TASK DATA:
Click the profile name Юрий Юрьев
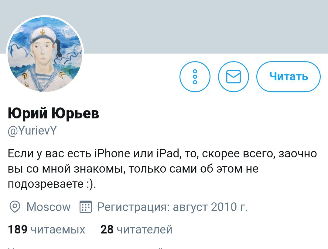The height and width of the screenshot is (249, 328). click(53, 113)
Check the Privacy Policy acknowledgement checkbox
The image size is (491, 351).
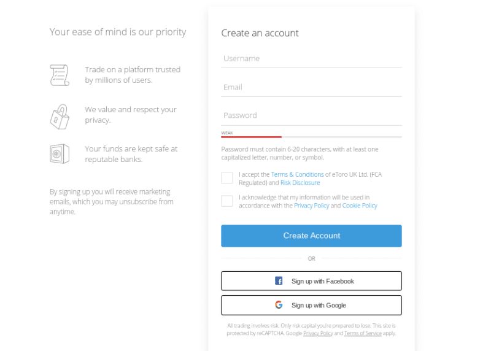click(227, 201)
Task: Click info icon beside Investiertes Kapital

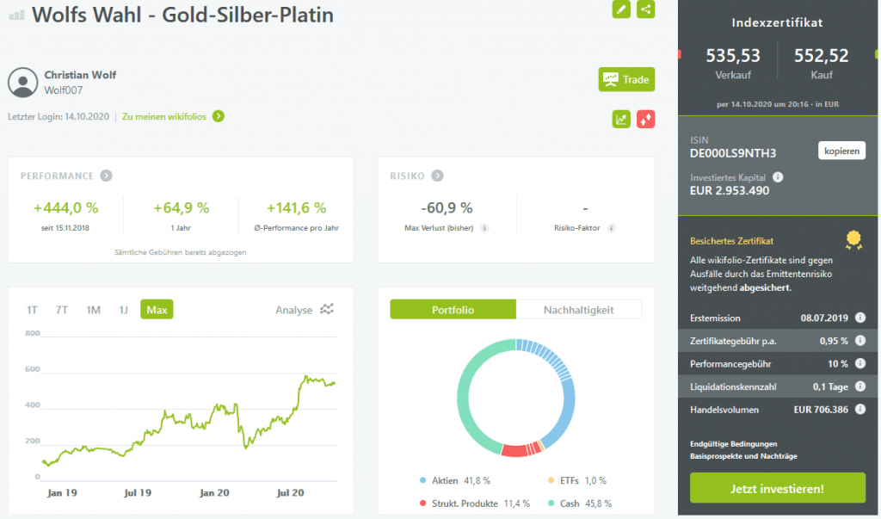Action: (778, 177)

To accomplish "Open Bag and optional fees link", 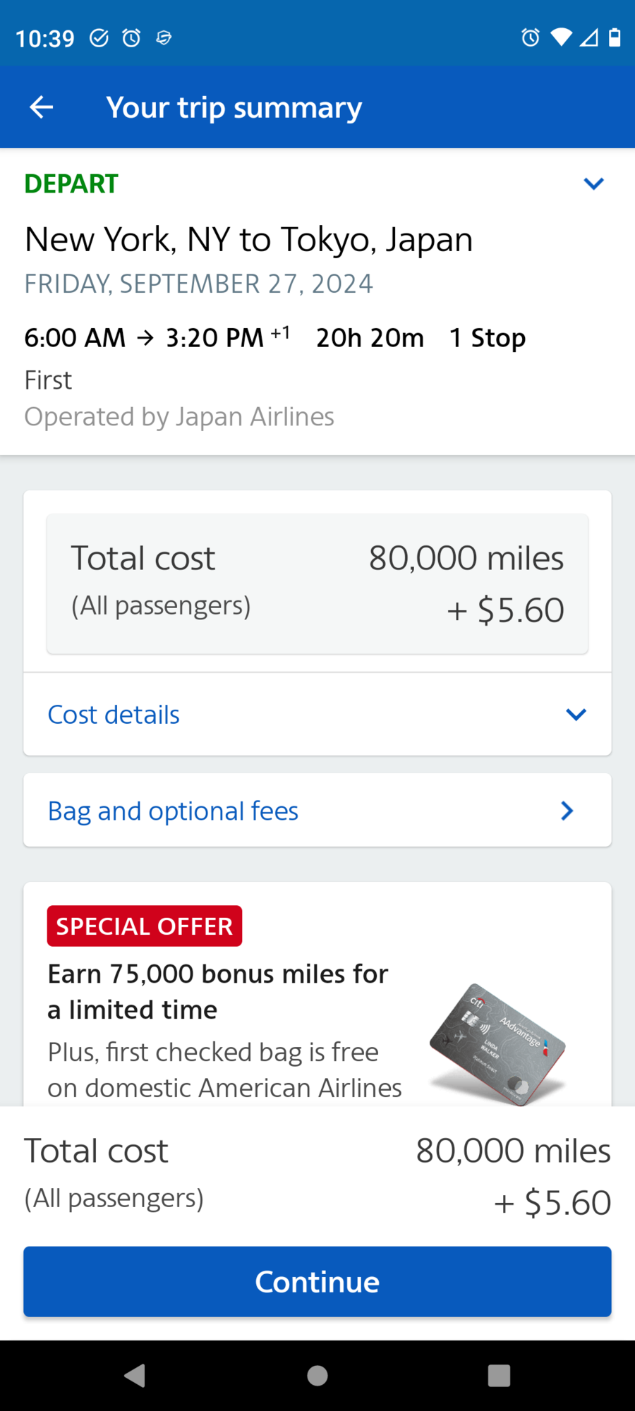I will click(x=174, y=811).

INSTRUCTIONS TO FOLLOW:
Please copy the lines above word for word, from the first one through the line containing "Action: (778, 177)", and leave the pictures out.

SOLUTION FOR THIS PROBLEM:
Click the profile name Юрий Юрьев
The height and width of the screenshot is (249, 328). click(53, 113)
Check the Privacy Policy acknowledgement checkbox
The image size is (491, 351).
click(227, 201)
Task: Click info icon beside Investiertes Kapital

Action: (778, 177)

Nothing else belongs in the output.